Monday, 16 March 2015

Passing by, Potosi – Sucre – Santa Cruz

There will always be a place or places where you just skim by, there not by choice but merely a stop to break the journey along the way especially when one is rushing to get somewhere far away by a certain time. Thus that was Potosi – Sucre and Santa Cruz for me in Bolivia trying to skip hop as fast as possible to the border town of Puerto Quijarro - Corumba so I could try to get to Rio in time to keep my promise to meet a friend by a certain date.


Potosi was a gruelling-winding 4 hours bus ride away from Uyuni. I have done longer bus ride bus before but somehow this one was just edging on my nerved and I could not wait to get out of the bus when we reached Potosi. Arriving at night in Bolivia is not a good idea I realized as bus stops are usually out of the way a few miles outside the city and with most cities in Bolivia leaning on slopes getting lost and just wandering around is not very pleasant and can be quite exhausting.

Taxi was hard to spot at night as well since only a small sign or sticker on the front window marks the cars as a taxi. I manage to get one after nearly half an hour blundering about and gestured him to the preselected hostel Koala Den.

Other than the silver mines there is nothing much to do in Potosi and I was not keen on entering the mines for one bit. There are tours where they first bring tourist to the miners market and nice tourist will be obliged to buy coca leaves, equipment’s or even dynamite to be given as gifts to the miners while visiting the mines to show sincerity. Working in underground construction sites before I wish some nice tourist would come visit my workplace and bring me goodies but hell I work down there for the money and was pretty sure mining silver was the same thing. Call me inconsiderate but everyone does things by free will … there is no such thing as no choice …
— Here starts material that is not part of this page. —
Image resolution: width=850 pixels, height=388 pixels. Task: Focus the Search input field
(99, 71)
I did however tried to locate the miner’s market by foot which I did and the market which was not a market but really just shops along a street selling construction gear. I would say it was like a hardware shop along a street. Potosi did feel a little more dangerous for some reason. I walked everywhere to places I guess I should not have walked, got looks and stares and felt really unsafe outside the main square when I was wondering further and further away to unknown places and at many times I almost just turned back but somehow kept going. Nothing happened but I could not shake that feeling away.
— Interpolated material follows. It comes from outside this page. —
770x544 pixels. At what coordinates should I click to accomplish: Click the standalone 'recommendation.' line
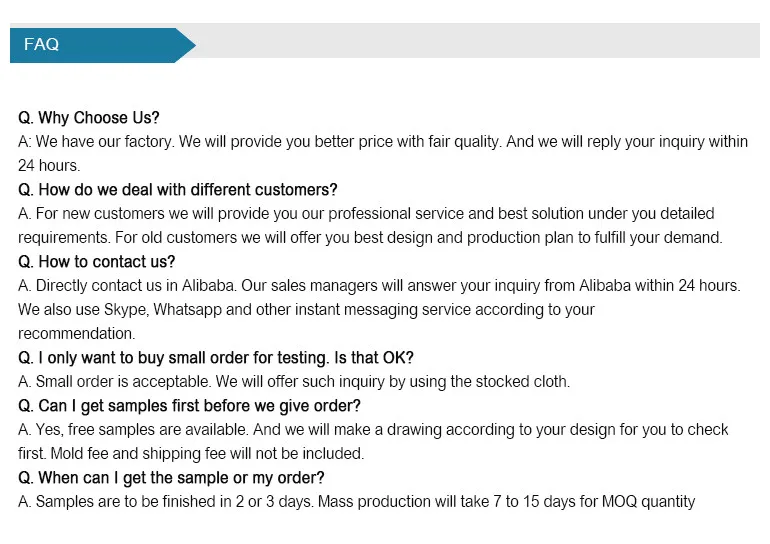(77, 334)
Without much to do I left after two nights of rest to Sucre ….

The most interesting sign I have ever came across during the travels so far and also the most enlightening one was at the bus station in Sucre about the taxi’s in Bolivia

What great notice signpost. The first time that I have an inclination of how much a taxi should cost thou it made no difference as the Taxi drivers will never give a foreigner a local price tag so I settled for 5 Bolivianos instead which was still cheap.

Sucre is known as the most beautiful city in South America. I can’t say much to that for it seems true with all the nice neo-classical building which seems to outshine any other city I have visited so far in South America. Still it was nowhere near the beauty of the cities in Europe.

The place is known for tours to see the dinosaur tracks imprinted on a Clift but that’s about it. I could not be bothered …. Passing by remember but good to know it’s there I guess.

The other mission I had was to find a memento for Bolivia. While researching about the border town of Pueto Quijarro they mention about a mine and about a stone called Bolivianita or the actual term Amtrine. Apparently the only mine that produce this kind of stone was in Bolivia where it is a mix of two type of crystals in colours of purple and yellow. No other mines in the world have its kind of property so I was set on a hunt to find it.

Almost could not find any bolivianita and I had to resort to scouring the internet for places to buy bolivianita in Sucre. It was still not easy even than for there was no central big souvenir market that sells it, so looking at the shop name and address I went on a hunt. Once I found the first shop that sells bolivianita, I then know what I was supposed to look for, jewellery shop the expensive kind but as small as 16 m2. So from show to shop I hunted the gemstone, and compared prices and look at the shapes and eventually bought more than I should.
Santa Cruz

If I was passing by Potosi and Sucre I was more or less just stopping for a piss break in Santa Cruz. Got off the bus just to find the cheapest hostel there is before I headed back to the train station to get a ticket the next day on the famous Death Train to Puerto Quijarro.

I was in Santa Cruz on a Sunday …. Everything was close

I did had a quick glimpse of the city which was set in rings of circle. Circle upon circle and although flat it felt worse than La Paz. Santa Cruz was warm climate and after traveling through all the high altitude, cool climate of Bolivia, suddenly you get tired just from the heat and humidity.

Out the next morning on the 18 hours journey on the Death Train to border town Puerto Quijarro.